Why Does Sanofi Want To Sublicense Prednisporin?

Oct.31.12 | About: Sanofi (SNY)

This is a simple question that many Sanofi (SNY) investors and Zalicus (ZLCS) investors are wondering. Sanofi researches, develops, manufactures, and markets healthcare products worldwide. In its last financial report, it announced that one project in Phase II (FOV2304 -a bradykinin B1 antagonist evaluated in diabetic macular edema) has been discontinued. In spite of this fact, Sanofi notified that it had made the decision to continue the development of FOV1101 under a sublicense agreement to be entered into with an outside party still to be identified. Its decision was based on the review of Phase IIb results for FOV-1101 (Prednisporin), which led to a reassessment of the commercial perspectives for this compound.

Before explaining the reasons why Sanofi has taken this decision, I would like to remind readers what Prednisporin is.

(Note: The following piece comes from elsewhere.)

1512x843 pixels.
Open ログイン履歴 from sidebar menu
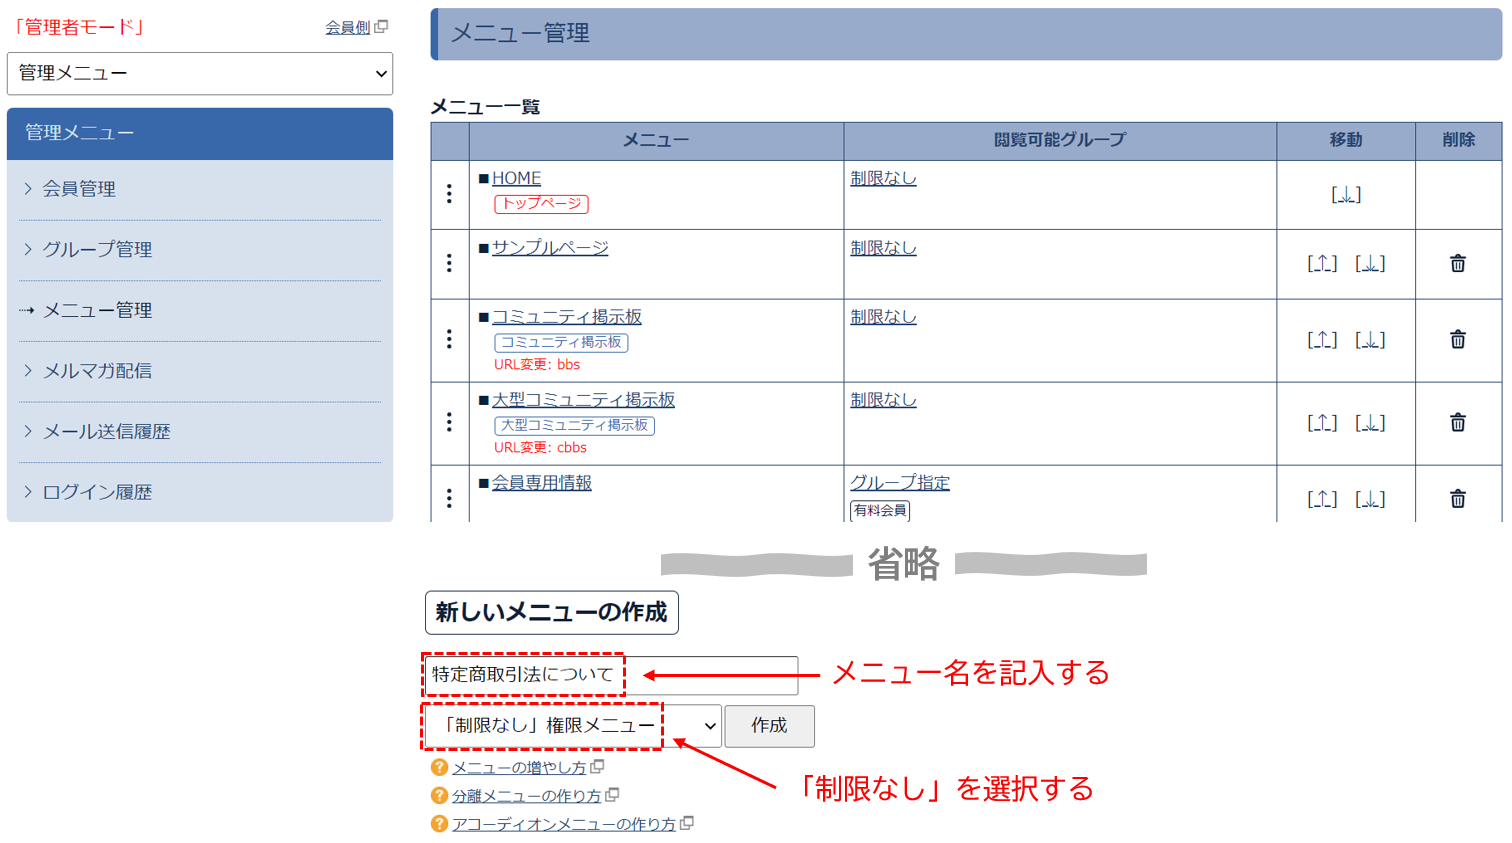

FOV-1101 (Prednisporin) is an eye drop, fixed-dose combination of prednisolone and cyclosporine, currently in Phase IIb for persistent allergic conjunctivitis. Zalicus entered into a research and license agreement with Fovea Pharmaceuticals, now a division of Sanofi Aventis, in which Fovea will fund and develop the selected Zalicus product candidate for ophthalmic diseases up to the start of Phase III trials. This agreement was reached on January, 2006.

Zalicus received payments totaling $1.5MM for Prednisporin by Sanofi, and was eligible to receive up to $39MM in development and regulatory milestone payments. Zalicus was also qualified to receive royalties on net sales of Prednisporin by Sanofi.

During 2009, Fovea investigated Prednisporin (FOV1101) in Phase IIa. The company reported that on the primary endpoint of ocular itching, the Prednisporin (FOV1101) combination with the higher dose of cyclosporine A was superior to placebo (p=0.048) and non-inferior to the higher dose of prednisolone acetate alone. The Prednisporin (FOV1101) combinations were generally well tolerated and with Fovea no serious adverse effects were reported for this drug.

Currently, Prednisporin (FOV1101) is waiting for phase III start.

Why Sanofi wants to sublicense Prednisporin?

As readers must have noticed above, Sanofi seems to want to move its ophthalmologic business away. If Sanofi had believed in Prednisporin, Sanofi would have not have attempted to sublicense to another company. These doubts disappeared in Sanofi's last conference call for third quarter financial results.

Christopher A. Viehbacher, Chief executive officer, director and member of the strategy committee was asked about this situation in the earnings call.

Analyst of Crédit Suisse AG, Luisa Hector said:

Okay. So specifically on Fovea, there's still some technology behind that, so you're not exiting here despite the 2 changes from the Phase II results that were in the press release today?

This question is important to know the reasons for the sublicense Prednisporin. The analyst asked about the developments of Fovea. Senior Vice President of Sanofi Pasteur, Olivier Charmeil, replied as follows:

And maybe to clarify on the status of the Fovea 1,101 project, we basically decided to look for a sub-licensee that will potentially develop the compound further.

These changes in the pipeline portfolio imply that Sanofi assumes that it will only continue with a development that has fovea in phase IIb with a sublicense. I think that Sanofi wants to focus on its more advanced studies to combat cancer and dengue fever and the company wants to get away for the moment of the ophthalmic market.

In the following image, the developments of Sanofi after these changes can be checked.

Click to enlarge

Source: Sanofi

Conclusion

I think that Prednisporin's phase IIb clinical results were very good and surprising for Sanofi. Although it seems that Sanofi does not want to continue with its ophthalmologic developments, it is going to carry on with Prednisporin. In my opinion, Sanofi has seen a future potential on Prednisporin. This information can be really interesting for Zalicus since it will have a new phase III development in the coming months.

For further information, please read my previous article on this issue.

*Data sourced from yahoo.com as well as the web of the previously mentioned companies.

Disclosure: I am long ZLCS. I wrote this article myself, and it expresses my own opinions. I am not receiving compensation for it (other than from Seeking Alpha). I have no business relationship with any company whose stock is mentioned in this article.